AI-Powered Commodity Trading Platform
Algorithmic trading system achieving 23.7% returns with 1.19 Sharpe ratio
The Challenge
Building a complete algorithmic trading system from scratch - solving the prediction paradox, backtest trap, computational nightmare, and balancing risk vs return.
Innovation
Four-layer intelligence system:
- Market Regime Detection: Adapts strategy to market conditions
- Feature Engineering: Domain-specific features for commodities
- Ensemble Predictions: Meta-learning to weight 5 models dynamically
- Risk Management: Kelly Criterion position sizing with volatility adjustment
Results
| Metric | My System | Buy & Hold | S&P GSCI |
|---|---|---|---|
| Annual Return | 23.7% | 9.5% | 11.2% |
| Sharpe Ratio | 1.19 | 0.34 | 0.46 |
| Max Drawdown | -12.4% | -28.7% | -31.2% |
| Win Rate | 58.2% | 52.1% | 53.3% |
Technical Highlights
class MarketRegimeDetector:
def detect_regime(self, market_data):
# Volatility regime (calm vs volatile)
volatility = market_data['returns'].rolling(20).std().iloc[-1]
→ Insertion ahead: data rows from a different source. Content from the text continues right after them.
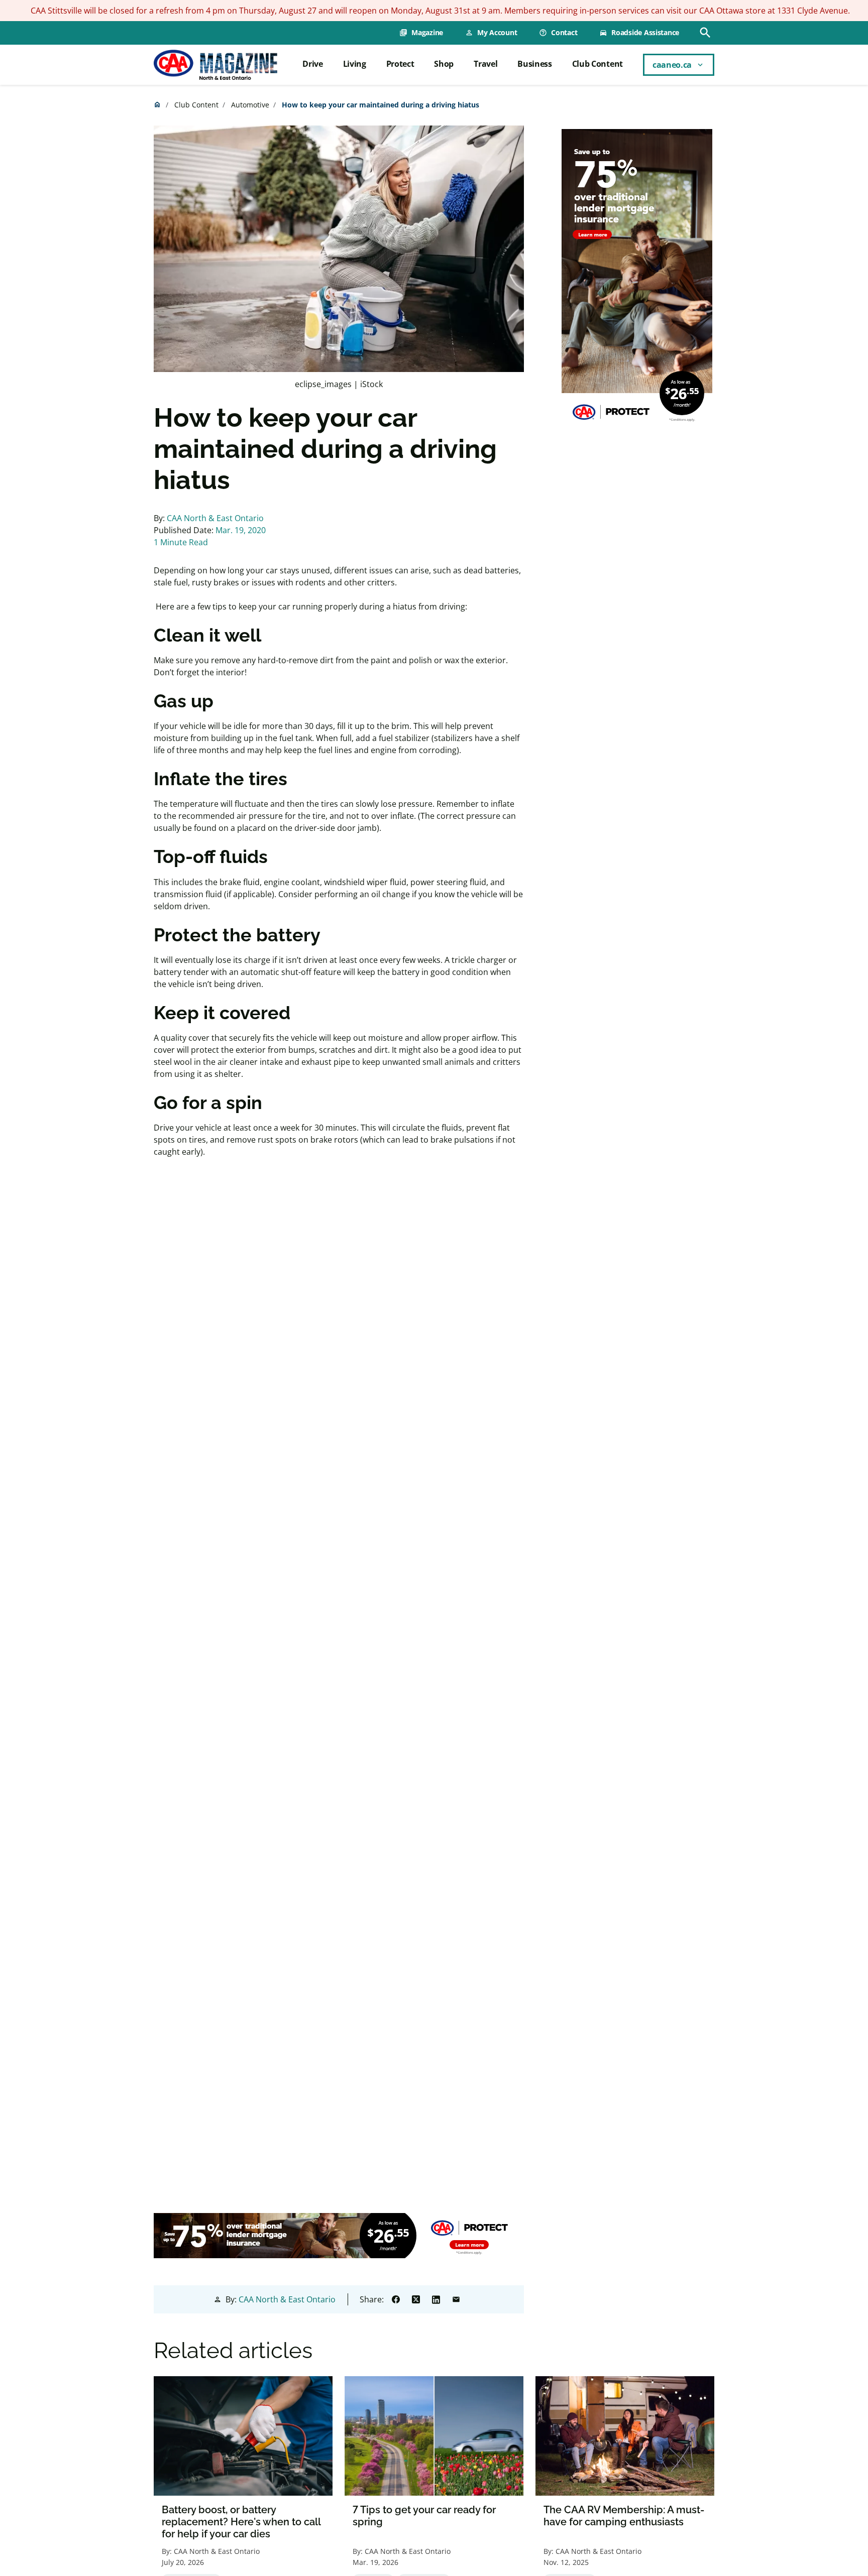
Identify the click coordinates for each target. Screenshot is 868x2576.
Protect (400, 63)
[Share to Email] (456, 2299)
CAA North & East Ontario (215, 518)
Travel (485, 63)
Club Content (597, 63)
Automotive (250, 104)
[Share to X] (416, 2299)
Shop (444, 63)
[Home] (215, 65)
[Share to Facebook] (396, 2299)
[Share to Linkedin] (436, 2299)
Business (534, 63)
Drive (312, 63)
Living (354, 63)
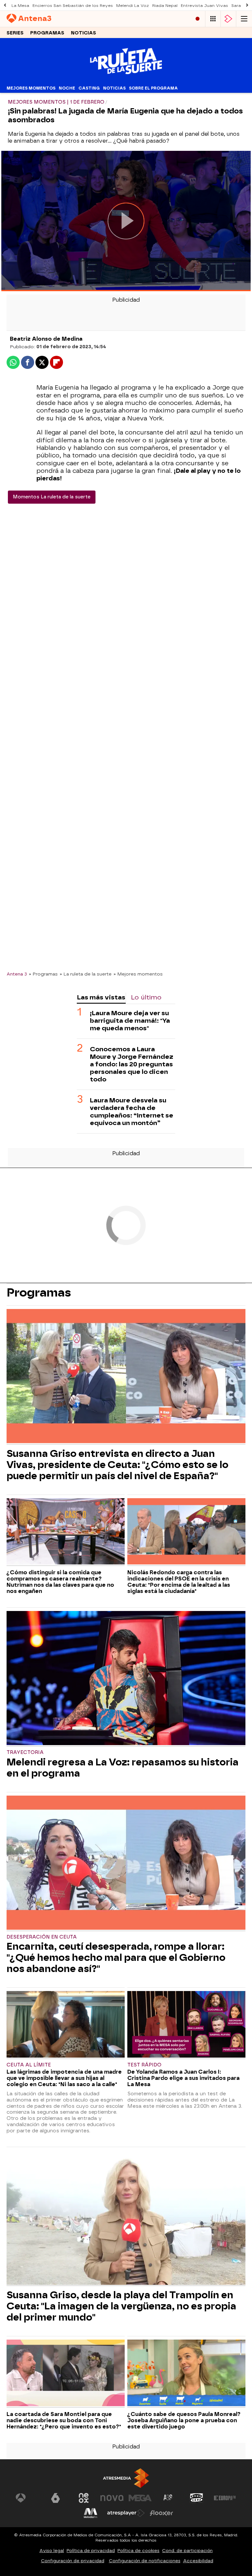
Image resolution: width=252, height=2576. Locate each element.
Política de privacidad (91, 2550)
vol_regime = 'high_vol' if volatility > 1.5 * historical_vol else 'normal_vol'
# Trend regime (trending vs mean-reverting)
if sma_20.iloc[-1] > sma_50.iloc[-1] * 1.02:
trend_regime = 'strong_uptrend'
# Map to optimal strategy
return self.map_regime_to_strategy(vol_regime, trend_regime, corr_regime)
Key Discoveries
- Most alpha comes from risk management, not predictions
- Fractional Kelly (25%) prevents ruin vs full Kelly
- Cross-commodity ratios (oil/gold) more predictive than individual prices
- Walk-forward validation shows 30% degradation from backtest to reality
The Meta Learning
Systems that survive beat systems that optimize. The best results came from intelligently combining statistics, ML, finance, and engineering into a cohesive system.